Because of this, while you might find small amounts of meat or fish in Italian primi in the form of guanciale in your carbonara or minced beef in your ragù sauce, you won’t be served large quantities of meat with your primo.

Polpette, or meatballs, are a separate second course, and you’ll never come across a chicken-based pasta dish in Italy.

READ ALSO: OPINION: Why do Italians get so angry if you mess with classic recipes?

Secondo piatto

The secondo is, as its name suggests, your second main dish – usually meat or fish, though most restaurants will offer at least one vegetarian option in the form of something like an aubergine parmigiana.

If you want to round it out, you can order one or more contorni – side plates of salad or vegetables.

Italian restaurants will provide both primo and secondo options, but these days most places won’t expect you to order both, and it’s fine for one person to order a primo and the other a secondo to arrive at the same time.

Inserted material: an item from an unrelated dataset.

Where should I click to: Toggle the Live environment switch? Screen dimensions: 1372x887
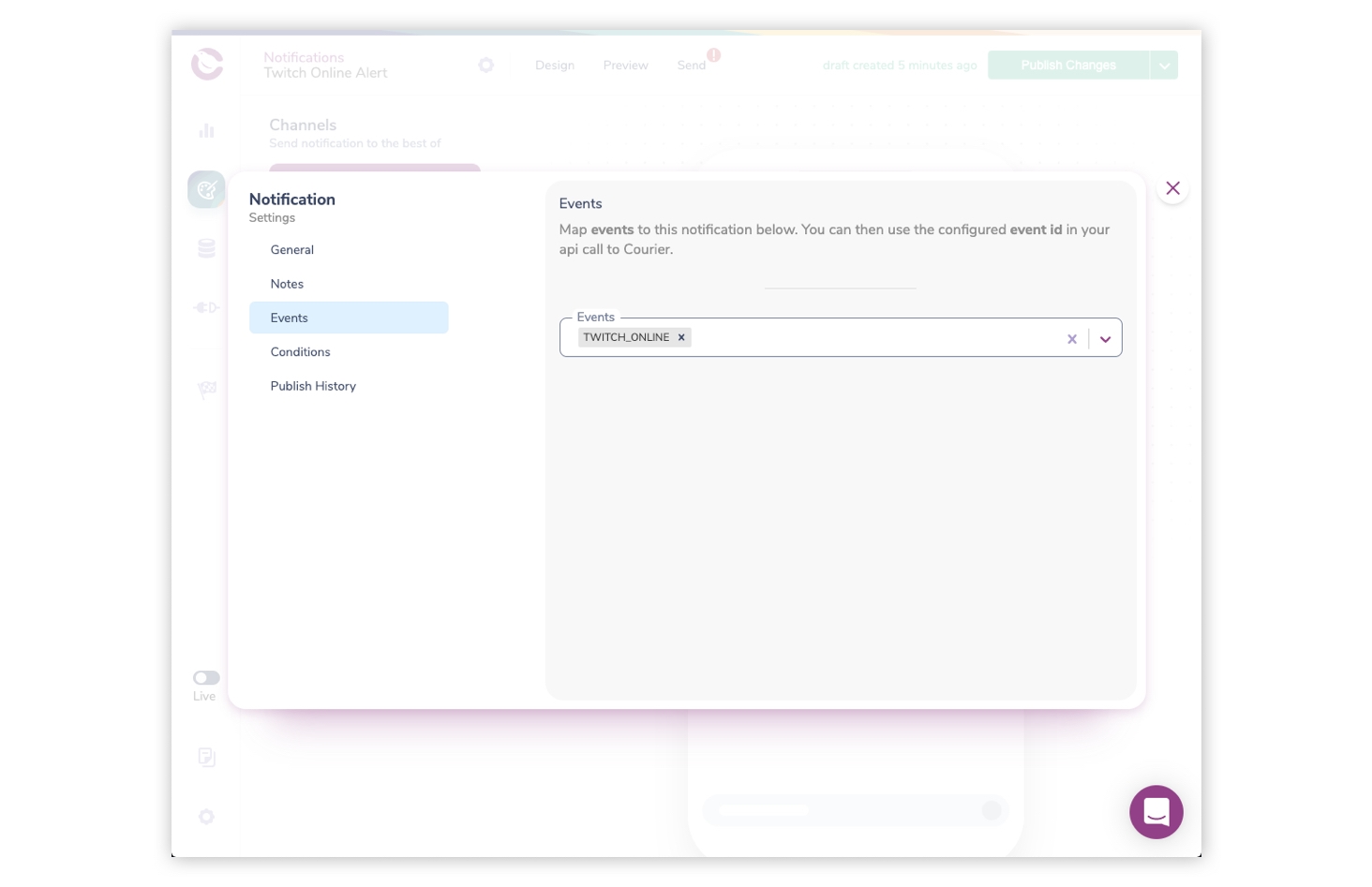206,678
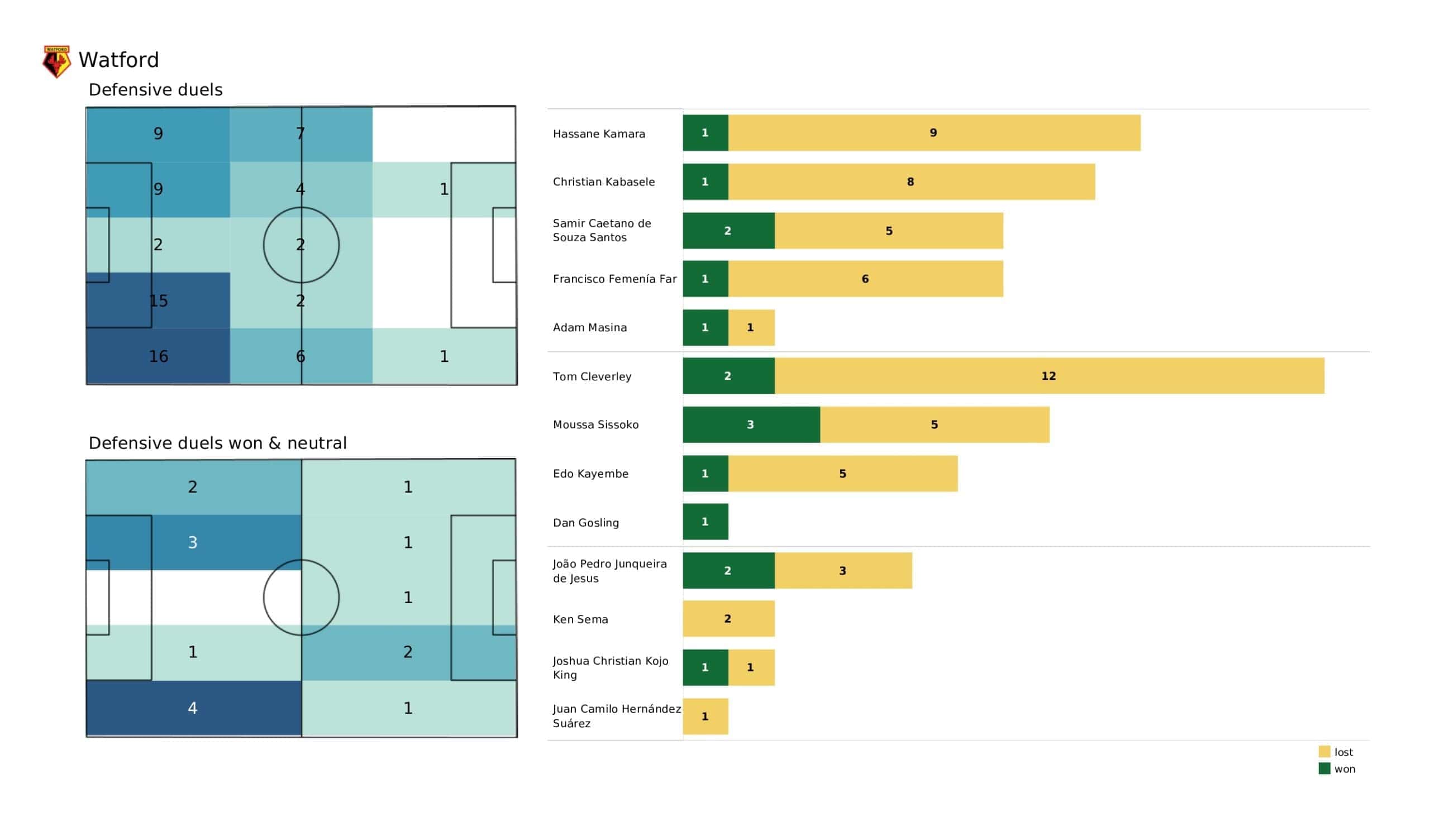Click João Pedro's yellow lost bar showing 3
Image resolution: width=1430 pixels, height=840 pixels.
pyautogui.click(x=843, y=570)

Once the secondo is over, it’s time for dessert.

The type of dolce you’re offered will likely vary depending on region, but the list commonly includes cantucci biscuits to be dipped in vin santo dessert wine, panna cotta, a crostata tart, and, of course, tiramisù.

If you’ve got a hankering for gelato, you’re probably best off heading out to one of the many gelaterie that populate the piazzas and streets Italian towns, where you’ll have access to a wide range of flavours.

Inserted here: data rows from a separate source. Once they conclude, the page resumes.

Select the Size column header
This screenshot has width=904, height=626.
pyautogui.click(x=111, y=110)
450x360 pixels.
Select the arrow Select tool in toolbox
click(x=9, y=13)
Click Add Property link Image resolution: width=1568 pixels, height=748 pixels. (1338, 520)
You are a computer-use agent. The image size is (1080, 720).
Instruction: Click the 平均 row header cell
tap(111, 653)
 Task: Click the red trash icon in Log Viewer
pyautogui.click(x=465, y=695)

READ ALSO: The must-try foods from every region of Italy


Next comes the caffè, which in Italy is an espresso – definitely not a cappuccino or caffè latte, which are strictly breakfast drinks, though you might get away with asking for a splash of milk and making yours a caffè macchiato.

It might seem unwise to consume caffeine at the end of the evening, but you can always order a caffè decaffeinato (usually shortened to deca), and its effects are at any rate tempered by what follows:


At the very end of the night, you’ll likely be offered a bitter amaro liqueur or some other spirit-based digestivo (some restaurants will bring these for free along with the bill).

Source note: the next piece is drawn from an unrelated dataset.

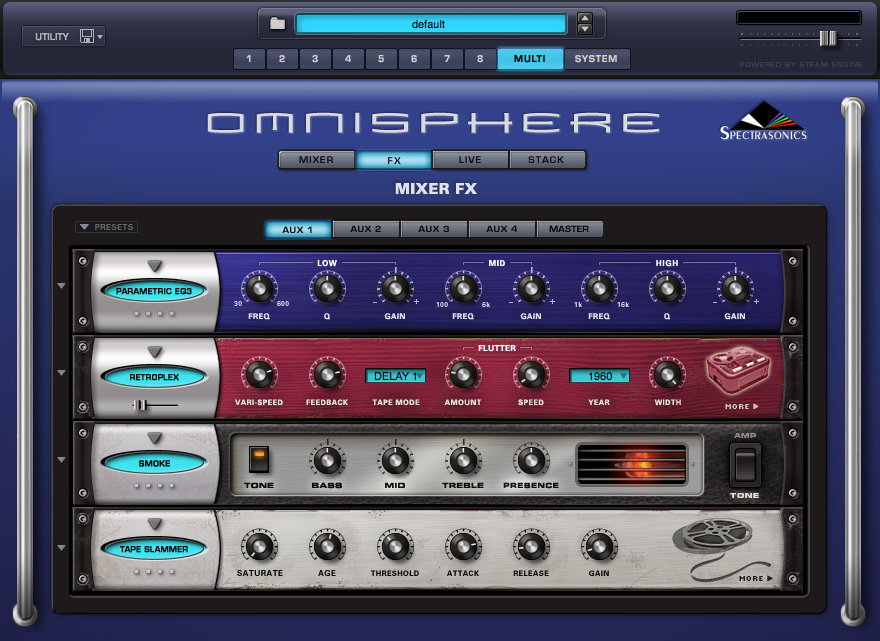Click the Smoke amp tube display

631,464
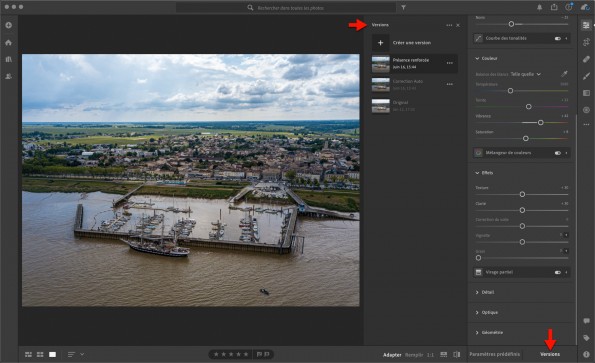Pick white balance with the eyedropper
595x363 pixels.
pyautogui.click(x=564, y=74)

This could also be a distilled liquor grappa, or if you’re further south, a sweet limoncello.

Taken straight after or along with your coffee, these after-dinner drinks are known in Italy as an ammazzacaffè – literally, a coffee-killer, for its dampening effect on the caffeine.

Congratulations, you’ve made it to the end of an Italian meal! Now you just have to roll yourself off your chair or sofa and make your way home, where you’ll spend a good portion of the following day digesting your meal.